*Try it:* Please return each record exactly, leaving nothing out.

*Working data:*
[Start of section]

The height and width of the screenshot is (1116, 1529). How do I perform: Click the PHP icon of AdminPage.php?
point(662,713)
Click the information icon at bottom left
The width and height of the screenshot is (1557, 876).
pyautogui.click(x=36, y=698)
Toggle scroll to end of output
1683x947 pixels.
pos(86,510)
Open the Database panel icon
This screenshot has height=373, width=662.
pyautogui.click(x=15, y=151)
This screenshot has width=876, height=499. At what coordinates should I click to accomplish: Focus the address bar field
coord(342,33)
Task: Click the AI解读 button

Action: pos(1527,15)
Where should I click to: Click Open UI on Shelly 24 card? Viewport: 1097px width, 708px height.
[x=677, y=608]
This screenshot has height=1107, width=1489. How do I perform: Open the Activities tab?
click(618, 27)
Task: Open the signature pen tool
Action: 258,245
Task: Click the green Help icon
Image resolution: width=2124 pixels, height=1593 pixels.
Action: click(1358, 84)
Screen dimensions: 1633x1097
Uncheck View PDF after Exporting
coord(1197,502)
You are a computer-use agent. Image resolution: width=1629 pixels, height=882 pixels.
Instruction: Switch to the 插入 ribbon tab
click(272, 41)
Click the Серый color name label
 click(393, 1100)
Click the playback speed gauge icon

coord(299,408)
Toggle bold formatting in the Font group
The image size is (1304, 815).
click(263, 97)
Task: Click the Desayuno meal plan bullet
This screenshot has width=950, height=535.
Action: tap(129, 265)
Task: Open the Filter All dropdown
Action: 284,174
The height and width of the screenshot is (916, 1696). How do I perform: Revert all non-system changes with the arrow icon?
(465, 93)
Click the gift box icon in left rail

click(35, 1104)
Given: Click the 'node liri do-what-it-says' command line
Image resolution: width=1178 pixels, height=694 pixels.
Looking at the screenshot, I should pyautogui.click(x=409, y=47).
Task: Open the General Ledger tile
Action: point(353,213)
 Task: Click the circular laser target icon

[End of section]

*Response:*
The height and width of the screenshot is (1116, 1529). How do I perform: Click the PHP icon of AdminPage.php?
point(662,713)
Click the information icon at bottom left
The width and height of the screenshot is (1557, 876).
pyautogui.click(x=36, y=698)
Toggle scroll to end of output
1683x947 pixels.
pos(86,510)
Open the Database panel icon
This screenshot has height=373, width=662.
pyautogui.click(x=15, y=151)
This screenshot has width=876, height=499. At what coordinates should I click to accomplish: Focus the address bar field
coord(342,33)
Task: Click the AI解读 button

Action: pos(1527,15)
Where should I click to: Click Open UI on Shelly 24 card? Viewport: 1097px width, 708px height.
[x=677, y=608]
This screenshot has height=1107, width=1489. How do I perform: Open the Activities tab?
click(618, 27)
Task: Open the signature pen tool
Action: 258,245
Task: Click the green Help icon
Image resolution: width=2124 pixels, height=1593 pixels.
Action: click(1358, 84)
Screen dimensions: 1633x1097
Uncheck View PDF after Exporting
coord(1197,502)
You are a computer-use agent. Image resolution: width=1629 pixels, height=882 pixels.
Instruction: Switch to the 插入 ribbon tab
click(272, 41)
Click the Серый color name label
 click(393, 1100)
Click the playback speed gauge icon

coord(299,408)
Toggle bold formatting in the Font group
The image size is (1304, 815).
click(263, 97)
Task: Click the Desayuno meal plan bullet
This screenshot has width=950, height=535.
Action: tap(129, 265)
Task: Open the Filter All dropdown
Action: 284,174
The height and width of the screenshot is (916, 1696). How do I perform: Revert all non-system changes with the arrow icon?
(465, 93)
Click the gift box icon in left rail

click(35, 1104)
Given: Click the 'node liri do-what-it-says' command line
Image resolution: width=1178 pixels, height=694 pixels.
Looking at the screenshot, I should pyautogui.click(x=409, y=47).
Task: Open the General Ledger tile
Action: point(353,213)
 Task: Click the circular laser target icon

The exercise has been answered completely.